The word "pilgrimage" had been in my head while reading this, long before you used it. Jean, whether you return and take that last piece of the trek, you have already done what so many of us have neither the courage or resources to do. We become so engaged with debts of all kinds that our freedom to pursue and find ourselves and our world gets too often lost. The experience you have had enriches the person we see and know through your words. Thank you...

Jean -- tears in my eyes. I think Winston's right -- you have done what so many of us have never taken the time, made room for. It's a sweet lesson and I'm so grateful for your generosity in telling us the whole of what you did. And continue. One foot after the other...

(o)

Thank you so much.

What they said and a big thanks from me too, Jean. You've made me think about the inner/outer pilgrimage/journey, wondering if I could define what/where mine has been. Connecting the inner journey to an actual physical place is important, I think.

Such an inspiring and awesome journey that you took, and continue on, Jean! Thank you for sharing it. May the journey still be sweet.
(And I love the new photo of you here, you are beautiful!)

Yes, a very satisfying essay all around.

As I recall, the León cathedral was the nicest one on the entire Camino.

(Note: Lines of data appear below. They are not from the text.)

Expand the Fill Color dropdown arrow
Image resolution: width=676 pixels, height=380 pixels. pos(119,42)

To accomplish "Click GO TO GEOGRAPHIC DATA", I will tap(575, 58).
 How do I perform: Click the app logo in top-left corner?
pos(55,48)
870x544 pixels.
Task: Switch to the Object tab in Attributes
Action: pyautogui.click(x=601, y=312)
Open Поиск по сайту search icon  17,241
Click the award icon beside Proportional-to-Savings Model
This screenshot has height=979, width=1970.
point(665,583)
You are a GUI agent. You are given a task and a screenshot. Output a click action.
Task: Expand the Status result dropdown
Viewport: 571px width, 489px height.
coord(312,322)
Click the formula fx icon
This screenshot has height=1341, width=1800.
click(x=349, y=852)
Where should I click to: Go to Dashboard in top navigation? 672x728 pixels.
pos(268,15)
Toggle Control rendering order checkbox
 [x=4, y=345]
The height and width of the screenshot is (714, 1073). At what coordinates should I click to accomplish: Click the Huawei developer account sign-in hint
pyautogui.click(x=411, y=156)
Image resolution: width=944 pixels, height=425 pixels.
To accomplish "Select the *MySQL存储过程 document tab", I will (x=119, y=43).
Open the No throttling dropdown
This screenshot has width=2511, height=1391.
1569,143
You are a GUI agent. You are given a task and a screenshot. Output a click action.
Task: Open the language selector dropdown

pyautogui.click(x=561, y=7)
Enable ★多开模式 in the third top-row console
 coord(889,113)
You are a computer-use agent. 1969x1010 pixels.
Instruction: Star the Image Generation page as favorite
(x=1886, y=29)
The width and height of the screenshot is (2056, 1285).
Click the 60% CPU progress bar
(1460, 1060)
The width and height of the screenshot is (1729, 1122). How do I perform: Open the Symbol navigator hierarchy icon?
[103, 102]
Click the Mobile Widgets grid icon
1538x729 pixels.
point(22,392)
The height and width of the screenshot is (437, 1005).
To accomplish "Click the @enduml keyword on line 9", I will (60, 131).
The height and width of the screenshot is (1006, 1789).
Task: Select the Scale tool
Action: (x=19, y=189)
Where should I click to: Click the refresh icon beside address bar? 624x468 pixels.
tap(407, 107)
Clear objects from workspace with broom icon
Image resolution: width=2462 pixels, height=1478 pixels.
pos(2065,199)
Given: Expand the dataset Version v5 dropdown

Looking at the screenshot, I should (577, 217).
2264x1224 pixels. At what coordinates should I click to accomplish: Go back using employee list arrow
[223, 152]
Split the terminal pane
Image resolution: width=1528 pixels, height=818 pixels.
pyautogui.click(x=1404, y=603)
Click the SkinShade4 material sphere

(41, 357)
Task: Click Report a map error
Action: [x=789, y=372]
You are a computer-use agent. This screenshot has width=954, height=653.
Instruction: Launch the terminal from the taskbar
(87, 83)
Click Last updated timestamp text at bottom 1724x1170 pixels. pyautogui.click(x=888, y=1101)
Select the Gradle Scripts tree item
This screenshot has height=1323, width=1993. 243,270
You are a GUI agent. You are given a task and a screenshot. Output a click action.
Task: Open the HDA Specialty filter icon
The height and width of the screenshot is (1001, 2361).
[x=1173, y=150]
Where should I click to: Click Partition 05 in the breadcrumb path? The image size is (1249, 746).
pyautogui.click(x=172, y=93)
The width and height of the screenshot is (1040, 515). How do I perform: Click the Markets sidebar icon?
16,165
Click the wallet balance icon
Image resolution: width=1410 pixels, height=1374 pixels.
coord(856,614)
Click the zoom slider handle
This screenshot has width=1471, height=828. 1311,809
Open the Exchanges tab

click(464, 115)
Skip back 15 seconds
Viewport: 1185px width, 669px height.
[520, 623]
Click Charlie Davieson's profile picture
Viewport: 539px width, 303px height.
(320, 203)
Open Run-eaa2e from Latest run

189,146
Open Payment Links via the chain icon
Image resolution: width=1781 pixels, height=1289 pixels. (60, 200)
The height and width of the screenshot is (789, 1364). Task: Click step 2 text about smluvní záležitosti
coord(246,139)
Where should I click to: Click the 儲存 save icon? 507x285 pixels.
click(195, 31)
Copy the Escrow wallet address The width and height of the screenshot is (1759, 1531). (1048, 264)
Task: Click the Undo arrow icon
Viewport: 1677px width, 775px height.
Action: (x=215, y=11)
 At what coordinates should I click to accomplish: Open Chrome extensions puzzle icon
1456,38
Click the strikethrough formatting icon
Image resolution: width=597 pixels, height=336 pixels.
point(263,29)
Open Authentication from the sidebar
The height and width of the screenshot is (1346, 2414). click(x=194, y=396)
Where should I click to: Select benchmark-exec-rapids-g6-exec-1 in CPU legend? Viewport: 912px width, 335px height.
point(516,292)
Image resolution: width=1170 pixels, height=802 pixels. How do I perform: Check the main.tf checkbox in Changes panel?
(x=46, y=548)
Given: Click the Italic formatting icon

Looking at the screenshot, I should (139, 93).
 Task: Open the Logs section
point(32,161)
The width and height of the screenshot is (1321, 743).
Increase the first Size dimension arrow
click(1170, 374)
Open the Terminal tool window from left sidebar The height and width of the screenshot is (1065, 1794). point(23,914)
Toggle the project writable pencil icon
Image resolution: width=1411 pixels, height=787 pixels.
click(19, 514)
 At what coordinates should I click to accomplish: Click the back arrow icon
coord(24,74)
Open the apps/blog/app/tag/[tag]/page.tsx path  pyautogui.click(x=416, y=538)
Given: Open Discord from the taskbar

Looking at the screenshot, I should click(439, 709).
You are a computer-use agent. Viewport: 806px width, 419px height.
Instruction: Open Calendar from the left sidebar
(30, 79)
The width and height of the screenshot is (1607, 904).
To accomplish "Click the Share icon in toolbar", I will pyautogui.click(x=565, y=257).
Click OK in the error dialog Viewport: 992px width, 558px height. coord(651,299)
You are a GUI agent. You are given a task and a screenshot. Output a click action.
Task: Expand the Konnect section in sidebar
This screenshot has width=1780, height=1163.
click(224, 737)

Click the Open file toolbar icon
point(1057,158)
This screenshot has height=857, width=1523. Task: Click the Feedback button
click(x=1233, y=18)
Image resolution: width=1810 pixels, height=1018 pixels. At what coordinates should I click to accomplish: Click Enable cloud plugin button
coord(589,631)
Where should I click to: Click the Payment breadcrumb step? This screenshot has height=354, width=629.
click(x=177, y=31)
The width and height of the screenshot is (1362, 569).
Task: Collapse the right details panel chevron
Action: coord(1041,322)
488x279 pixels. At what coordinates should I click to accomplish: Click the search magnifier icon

I found you blog from google blogalert, and I hope its allright to comment.
You are absolutely right about the camino. It doesn't matter if you finish in Santiago or how long you walked. There is no distance... Its more about you and what revelation or insught the route gives you.
I plannede to walk from Leon to Santiago april this year. I walked to Ponferrada, stopped because of injuries and then from Sarria to Santiago. I had to much speed and stress, and the Camino stopped me. I got started again, with help from to sweet angels from Valencia - I finished in Santiago, but I allready got fine insight before Santiago.

Marvellous. Thank you for posting these, Jean.

Jean, thank you so much for writing this story, this journey. I'm very moved by it too.

Beautiful and inspiring, Jean. Thank you.

Jean, this was such an inspiring groups of posts; I could not stop reading. Thank you so much for sharing such personal challenge and triumph. You open us all to the idea that there are wonderful gifts we can give ourselves if only we are willing to explore. :-)

Oh Jean. You are an inspiration. Thank you so much.